話や持っていた知識のイメージよりも遥かに 、地上の風景に近い。


この風景を目の当たりにし、その後、ドラゴン、巨人どもを倒しつつ、探索をし、

キャンプ地で休憩をしつつ、リオネルは考え、推測した。


この深き地下迷宮において、生物が生きて行く為には、様々な条件が合致しなければならない。

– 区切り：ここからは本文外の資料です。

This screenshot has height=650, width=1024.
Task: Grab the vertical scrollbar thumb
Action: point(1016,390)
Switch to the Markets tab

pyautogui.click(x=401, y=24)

つまり、魔法を始め、不可思議な力と技術で、この地下庭園は運営されていると。


人為的な魔法雲により雨を降らせ、

同じく人為的な魔法光により、数多の植物と生物をはぐくむ。


その推測を、人為的に『雨』を降らすこの魔法雲を見て、実感した。


迷宮らしからぬ地下121階層から150階層の庭園の秘密が少しずつ見えて来たと。


この秘密の鍵は、人間族未踏の領域、地下151階層以降にあると考える。


そして、高性能のゴーレムを使役するアールヴ族の魔法使い、イェレミアス・エテラヴオリは、この迷宮の秘密を知りうる存在かとも思う……

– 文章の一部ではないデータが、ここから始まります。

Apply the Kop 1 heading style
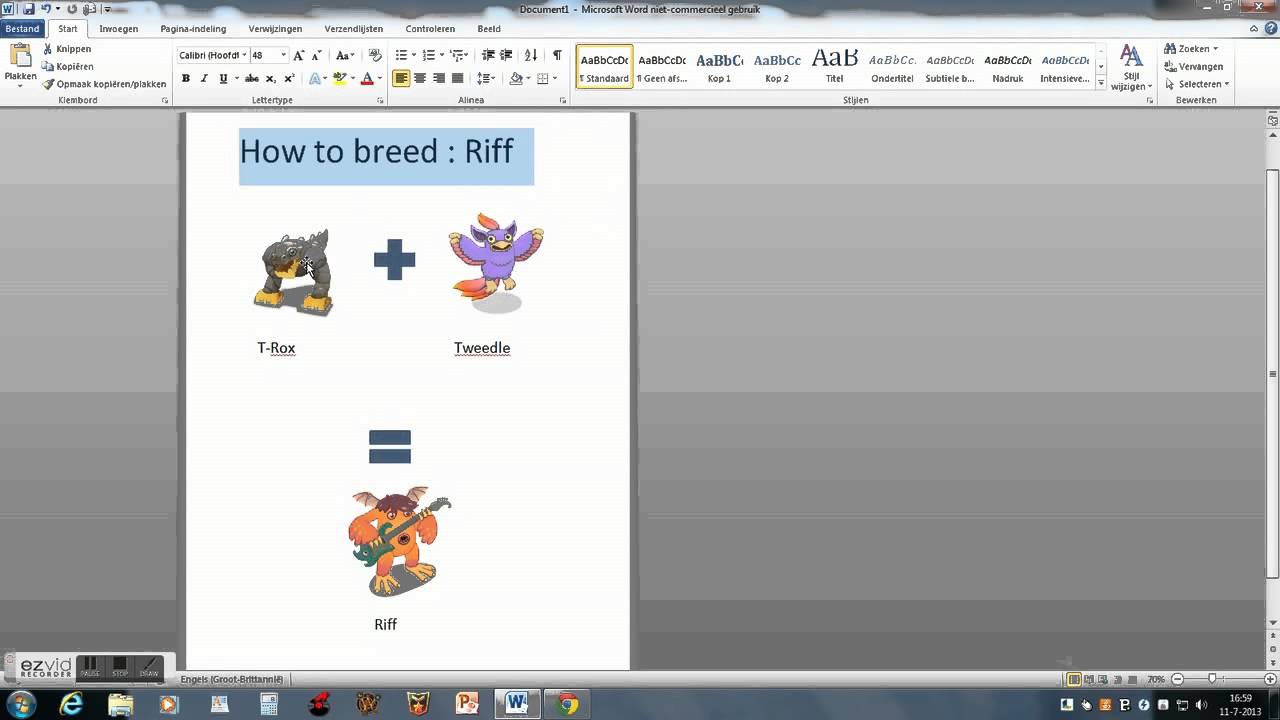Image resolution: width=1280 pixels, height=720 pixels. (719, 66)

しかし、リオネルの心のうちにあったのは、単なる驚きと推測だけではない。


天候を操り、地形を創造し、生物を繫栄させる……

偉大なる創世神や天の使徒、高貴なる4界王が持ちうる未知なる魔法の偉大な力。


その「偉大なる力を探求し、その秘密に迫ってみたい」という、

熱い願望も、リオネルの心の内には、ふつふつと湧きおこっていたのである。


◇◆◇◆◇◆◇◆◇◆◇◆◇◆◇◆


雨雲となった魔法雲から降る雨粒はどんどん激しくなり、豪雨となっていった。


魔法雲は更にいくつも増え、あちこちで雨を降らせている。


これまでの探索において、リオネルが『雨』を経験した事はなかった。


どうやら、久々の雨らしい……


水がなくては、生物は生きていけない……


植物、動物ともども、全てが喜びの波動を発していた。


人間の言葉を発しない魔族と意思疎通をし、4大精霊の加護を受け、

リオネルは植物、動物の思念も感じる事が出来るようになっていたのだ。


ここでふと思いつき、念の為にと、リオネルは収納の腕輪からいくつか樽を出し、『雨水』を貯めておく。

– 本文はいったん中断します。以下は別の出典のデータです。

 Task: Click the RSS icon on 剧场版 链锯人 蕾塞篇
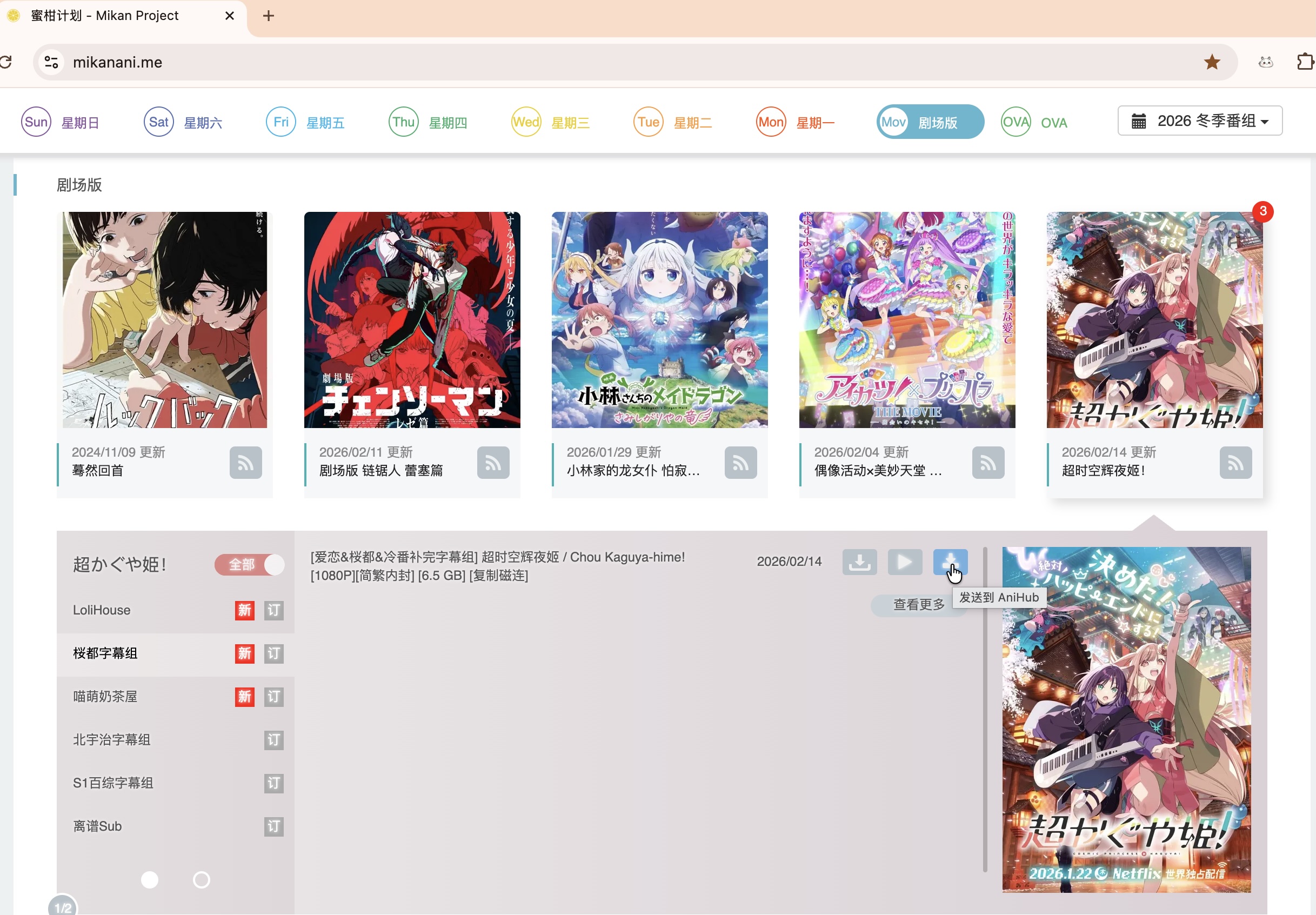point(493,463)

リオネルが見るところ、雨は局地的に降っているようだ。


身体を濡らさないようにと、仲間と共に、巧みに雨雲を避けたリオネル。


やがて……雨は降りやんだ。


魔法の黒雲は消えて行き……暗くなった辺りはまた温かな光に満ちる。


この光も、地上の太陽光に匹敵する不可思議な魔法光なのだ。


さてさて!


雨は様々。

うつうつとした雨もあれば、気分転換になる雨もある。


今回の雨は後者のようだ。


降雨を見届けたリオネルと仲間達は、

雨水をいっぱいに貯めた樽にしっかりとふたをし、

再び収納の腕輪へ搬入、出発する事にした。


リオネルは念話で、仲間達へ指示を出す。


『ようし! 雨もやんだな。145階層の探索を再開するぞ。さあ、出発だ!』


対してケルベロス達仲間も、


『うむ! (あるじ)よ! 出かけるとしよう!』


『リオネル様! 150階まではもう少しだよ!』


『!!!!!!!!』

『!!!!!!!!』


元気な声で応え、再び飛び、歩み始めたのである。